**Page text**
# who wants to get hitched?



## Matt Derrick

So I just wanted to put it out there that I'm really interested in getting married for dual citizenship somewhere. Ideally it would be a country that would enable me to travel in other places around europe.

What i'm kinda thinking in the very very (10 years from now-ish) future i'd like to get a camper van and spend the second half of my life driving around exploring europe the same way i did the usa...

of course i'll be keeping my usa citizenship, so i guess the trade would be that you'd get citizenship in the usa... so yeah, just throwing that out there in case anyone is interested!


----------



## MolotovMocktail

I don't know about how it works in Europe but I've heard that in the US they're super strict on "green card marriages" and may require you to provide proof that you're actually getting married out of love and not for citizenship. Here's a list of things they want for proof. So you should either find someone you actually want to be married to or start making counterfeit love letters and Christmas cards.


----------



## Matt Derrick

i have no problem doing those things, and i know it's quite a process to go through, but i think it would be worth it, i just gotta find someone else that's interested in doing the same thing.

**Data**
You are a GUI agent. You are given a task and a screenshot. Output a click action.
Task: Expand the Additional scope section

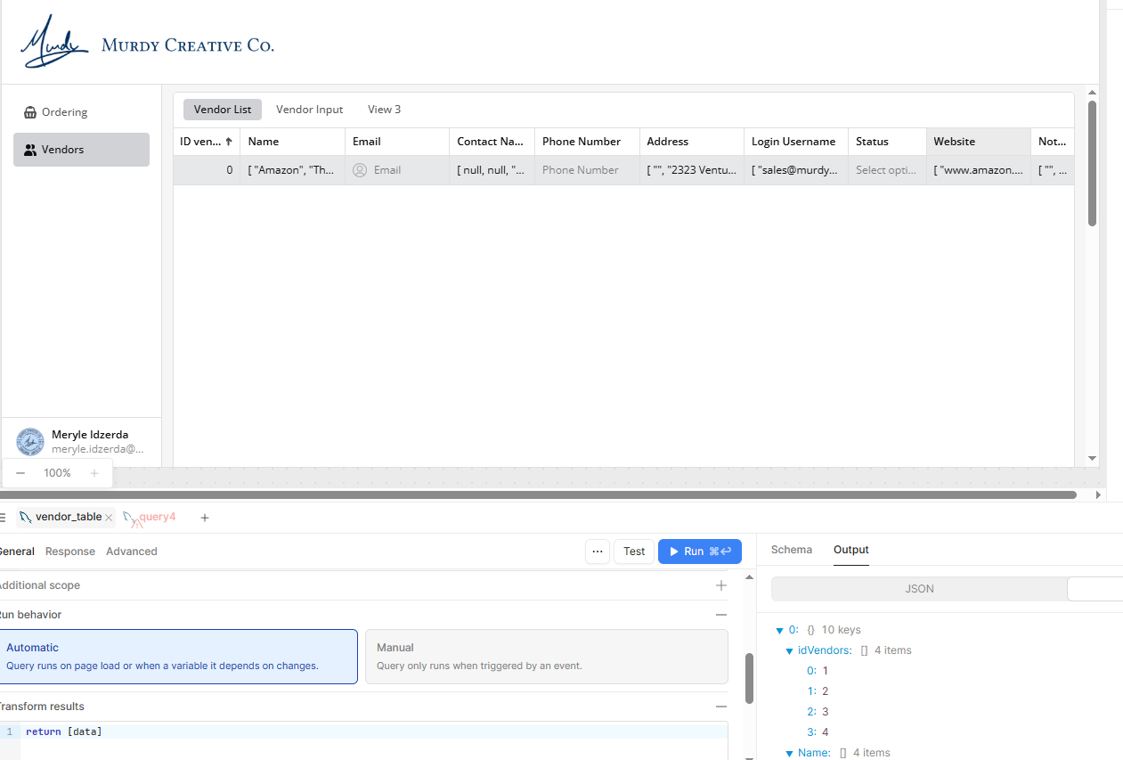(x=721, y=585)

**Exercise requirements**
• A. In the forum thread about marrying for dual citizenship, give the author of each post in the order the posts appear.
• B. Carry on the forum thread about marrying for dual citizenship from its last post.

**Final answers**
• A.
1. Matt Derrick
2. MolotovMocktail
3. Matt Derrick

• B.
----------



## Odin

Dude good luck. 

Know anyone/hear of anyone thats made this kinda deal work before?

It's Not a bad idea actually... 

I don't mind chicks swearing at me in a foreign language. ::woot::


----------



## Mankini

Odin said:


> Dude good luck.
> 
> Know anyone/hear of anyone thats made this kinda deal work before?
> 
> It's Not a bad idea actually...
> 
> I don't mind chicks swearing at me in a foreign language. ::woot::



My Girl: "Perrrrrrrkele Satana Jevlar Jenkki!!!!!" J/K She never really swears at me. Grumbles occasionally. But no dirties.


----------



## landpirate

i have a few friends here that have married foreigners to get them their visas. Australians, Canadians , South Africans and Americans. The UK requires all the same shit as the USA does in terms of proof and I believe you have to stay "married" for at least 5 years in order for the other person to get leave to stay in the country. I don't think you automatically get citizenship unless you apply for it after the five years. Its £1000 to get a passport once you pass the test!

I dunno, I think from your point of view a there's a lot to be gained as a European passport is a great thing, as you can go anywhere in Europe and live there indefinitely however, the other person would have to really want an American passport as the US is the only place it's gaining access to. Its going to cost a fair bit of cash too as you need to show that you've spent time together. I'm sure there is definitely someone out there willing to get involved. 

I'll have a chat with my mate, she is married to an american for reasons other than Love! i'll see how she went about it and let you know any useful info.


----------



## Durp

This would be a lot easier if you were trying to explore mother russia.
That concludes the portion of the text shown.